(Dataset entries)
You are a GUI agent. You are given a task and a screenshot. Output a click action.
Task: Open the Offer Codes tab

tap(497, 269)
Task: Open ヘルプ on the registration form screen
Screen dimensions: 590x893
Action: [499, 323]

» **Description of the task**: Take the entries above and transcribe them exactly as they stand.

» **Task response**:
You are a GUI agent. You are given a task and a screenshot. Output a click action.
Task: Open the Offer Codes tab

tap(497, 269)
Task: Open ヘルプ on the registration form screen
Screen dimensions: 590x893
Action: [499, 323]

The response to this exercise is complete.